::: Texto fornecido

Acórdãos STA

Acórdão do Supremo Tribunal Administrativo
Processo:01234/03
Data do Acordão:10/29/2003
Tribunal:PLENO DA SECÇÃO DO CT
Relator:BRANDÃO DE PINHO
Descritores:RECURSO POR OPOSIÇÃO DE ACÓRDÃOS.
TRAMITAÇÃO.
INCONSTITUCIONALIDADE ORGÂNICA.
Sumário:I - Nos termos das disposições combinadas dos artºs 284° e 286° do CPPT, o processamento do recurso por oposição de acórdãos tem lugar no tribunal a quo, incluindo a apreciação da existência, ou não, de oposição, competindo ao tribunal ad quem o julgamento final do recurso.
II - As referidas normas, embora revogatórias do disposto nas alíneas b) do art° 22° e c) dos art°s 24° e 30° do ETAF, não padecem de inconstitucionalidade orgânica, por atinentes a matéria processual, da competência do Governo, ainda que interferindo, mas apenas indirectamente, com a competência respectiva.
Nº Convencional:JSTA00062158
Nº do Documento:SAP2003102901234
Data de Entrada:07/09/2003
Recorrente:A...
Recorrido 1:FAZENDA PÚBLICA
Votação:UNANIMIDADE
Meio Processual:REC OPOS JULGADOS.

::::::
::: Entradas fornecidas

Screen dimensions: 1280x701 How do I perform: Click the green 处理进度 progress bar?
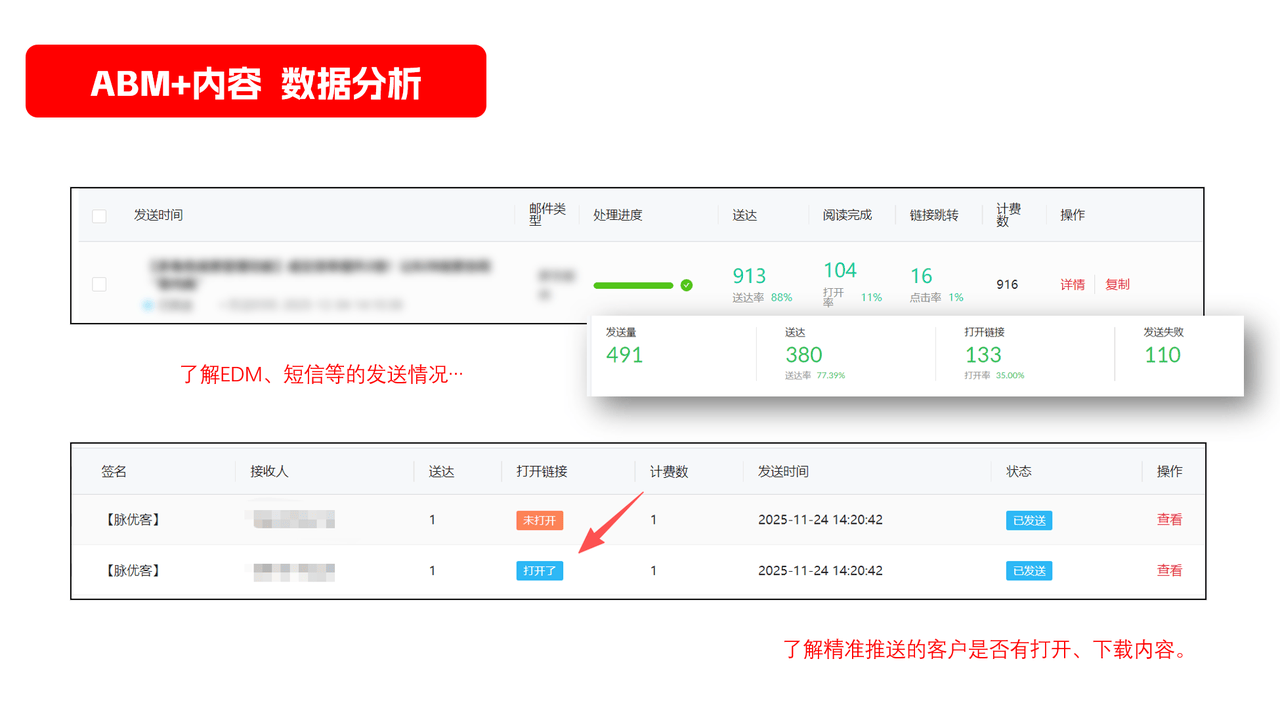tap(633, 285)
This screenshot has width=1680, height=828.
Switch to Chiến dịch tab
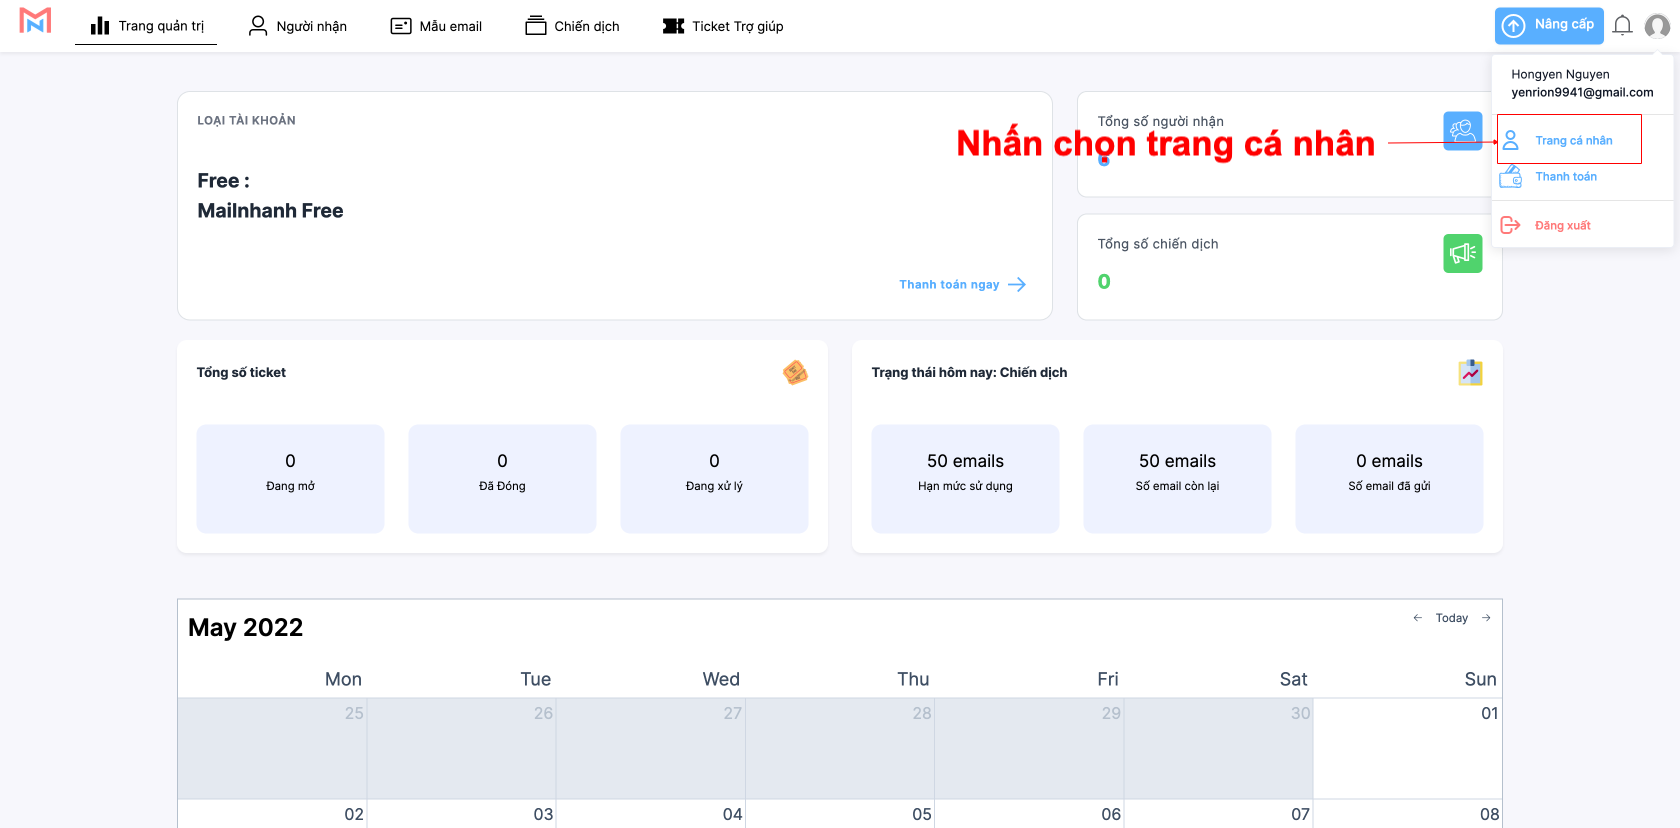572,26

::::::

Tarefa pedida A: Segundo o acórdão, quem foi o relator?
Tarefa pedida B: Repita o trecho do acórdão que começa nas palavras "TRAMITAÇÃO." e vai até "a competência respectiva.", inclusive.
As entradas não servem para nada aqui.

Resposta esperada A: Brandão de Pinho.

Resposta esperada B:
TRAMITAÇÃO.
INCONSTITUCIONALIDADE ORGÂNICA.
Sumário:I - Nos termos das disposições combinadas dos artºs 284° e 286° do CPPT, o processamento do recurso por oposição de acórdãos tem lugar no tribunal a quo, incluindo a apreciação da existência, ou não, de oposição, competindo ao tribunal ad quem o julgamento final do recurso.
II - As referidas normas, embora revogatórias do disposto nas alíneas b) do art° 22° e c) dos art°s 24° e 30° do ETAF, não padecem de inconstitucionalidade orgânica, por atinentes a matéria processual, da competência do Governo, ainda que interferindo, mas apenas indirectamente, com a competência respectiva.